Первый ответ состоит как раз в том, что, к сожалению, новой политической фигуры соответствующих статей и альтернативной Путину как единственному на сегодняшний день образцу успешного российского президента не наблюдается и не предвидится. Еще полтора года назад я был уверен, что такая фигура непременно появится. Даже не одна, а две-три. Увы, состояние нашей политической системы, нашего политического сообщества и нашей политической элиты таково, что я, написавший в свое время немало статей, в которых утверждалось, что «альтернатива всегда есть», вынужден признать, что на нынешний момент это правило у нас в силу целого ряда причин не действует. Разумеется, я имею в виду не вообще людей, достойных стать президентом России, а тех, кто сочетает это качество (вполне распространенное, например, среди некоторых моих знакомых) с избирабельностью (или электорабельностью?) — да простятся мне эти неологизмы, если это неологизмы.

Причем я говорю об объективном показателе этой самой избирабельности, а не о том, каким этот показатель может быть в результате возгонки с помощью административного и информационного ресурсов. Ведь последнее возможно только при реализации операции «Наследник-2».

Несколько слов о возможных кандидатах в президенты России — как «стихийно возникших», так и «наследников».

Альтернативы?

Всех тех, кто уже проявил себя в качестве кандидатов в президенты России на предшествующих выборах, я отметаю скопом. Это — несмотря на различия в возрасте — уходящее, а часто и ушедшее политическое поколение России. И по своим качествам, и, на мой взгляд, по рациональному и иррациональному отношению к ним избирателей.

Из новичков можно и нужно назвать лишь три фамилии: Касьянов, Рогозин и Иванов (здесь — с именем Сергей). Объективно, по уровню популярности у избирателей, ни один из них президентом избран быть не может. Даже некоторые из старожилов президентских выборов способны их легко обойти по числу поданных голосов.

Михаил Касьянов просто не публичный политик. Дмитрий Рогозин — политик безусловно публичный, со значительным потенциалом, но в силу ряда причин, о которых я сейчас говорить не буду, не сможет — без общефедерального административного ресурса — быть раскручен до необходимых рейтинговых высот. То есть проходимость его возможна только по схеме наследника, но для этого, что для данной схемы в условиях России принципиально, нужно сначала быть назначенным Путиным главой правительства. Чего, конечно, не случится.

=== Исходные данные ===
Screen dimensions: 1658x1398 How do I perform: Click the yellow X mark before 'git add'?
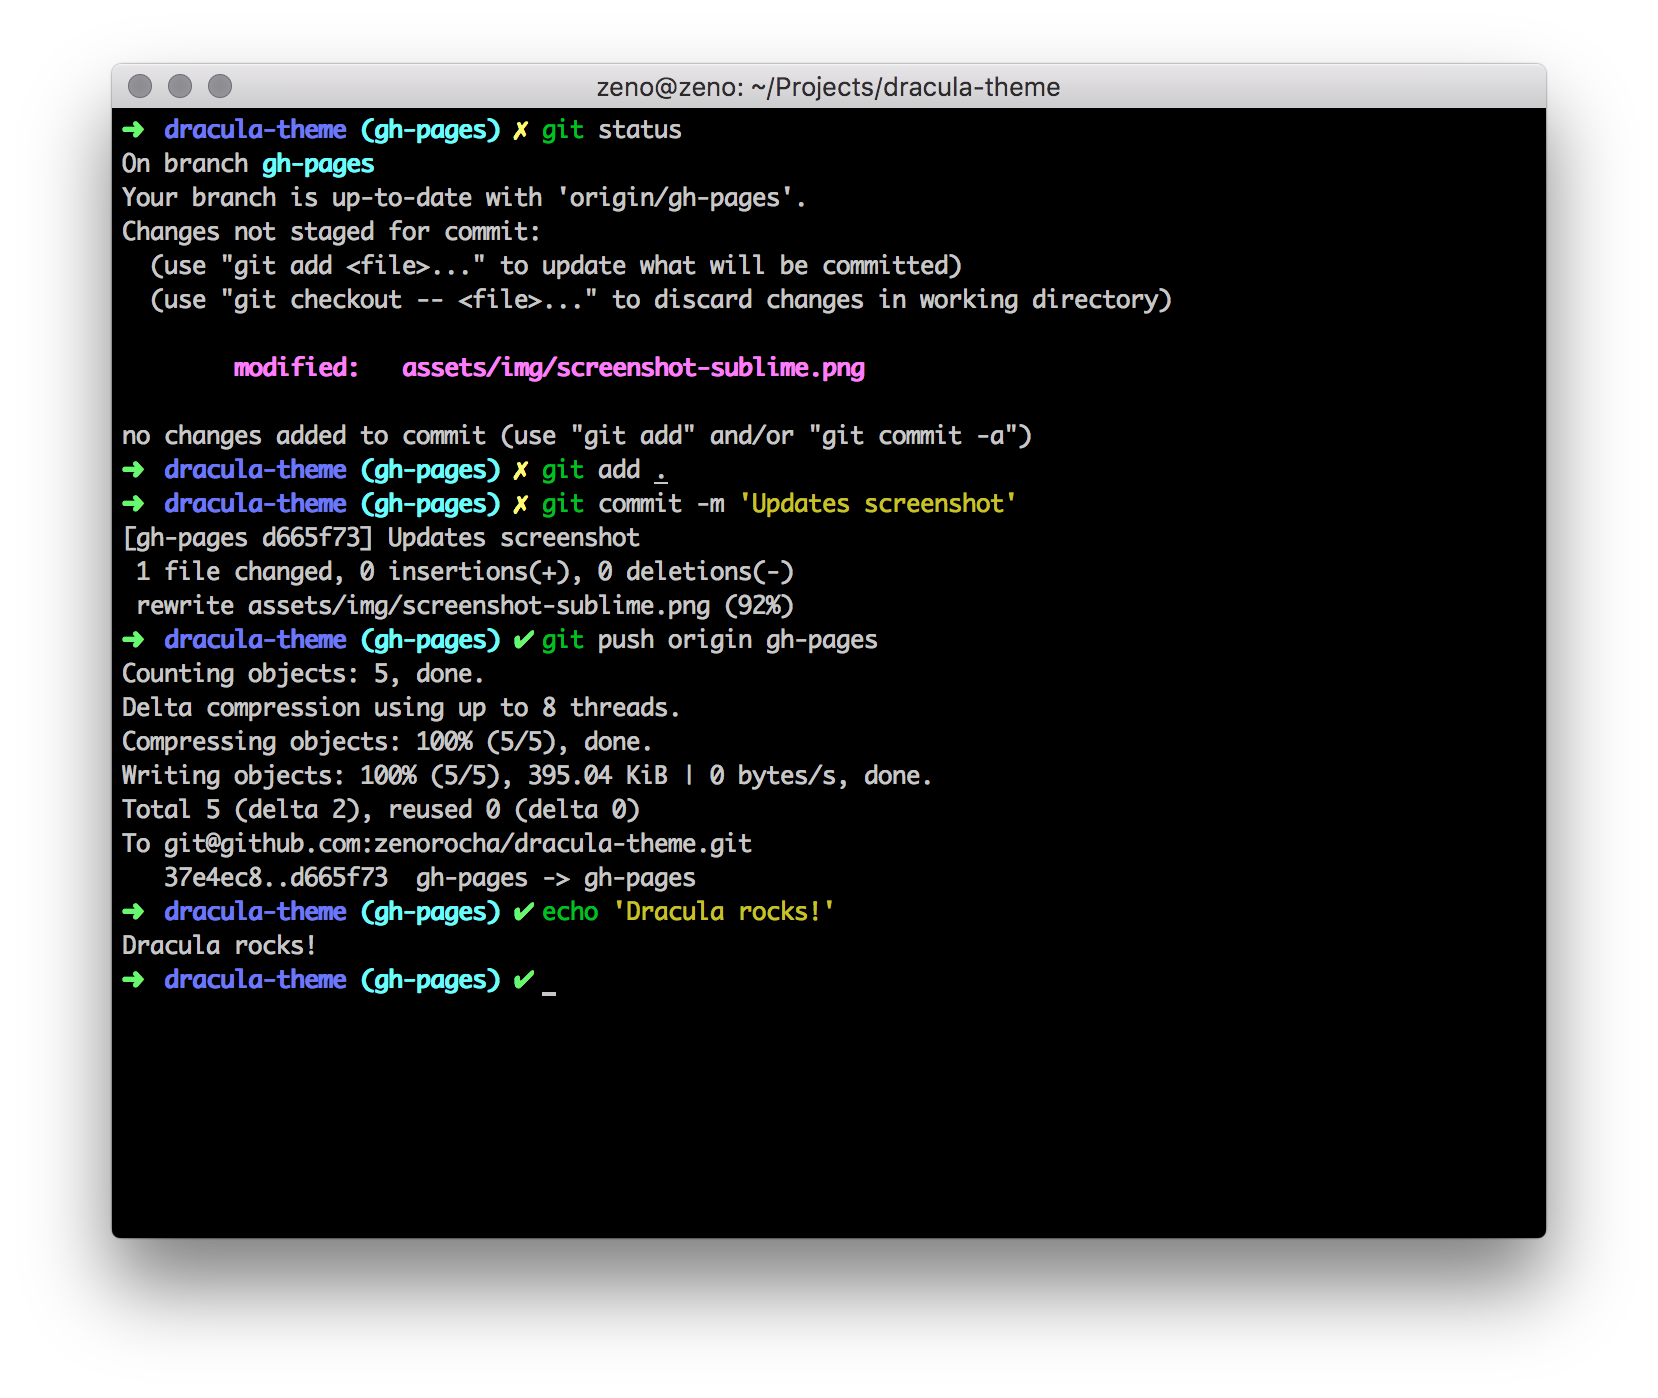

=== Ваше задание ===
Какие три фамилии новичков названы во фрагменте документа среди возможных кандидатов в президенты России?

=== Поле ответа ===
Касьянов, Рогозин и Иванов (Сергей).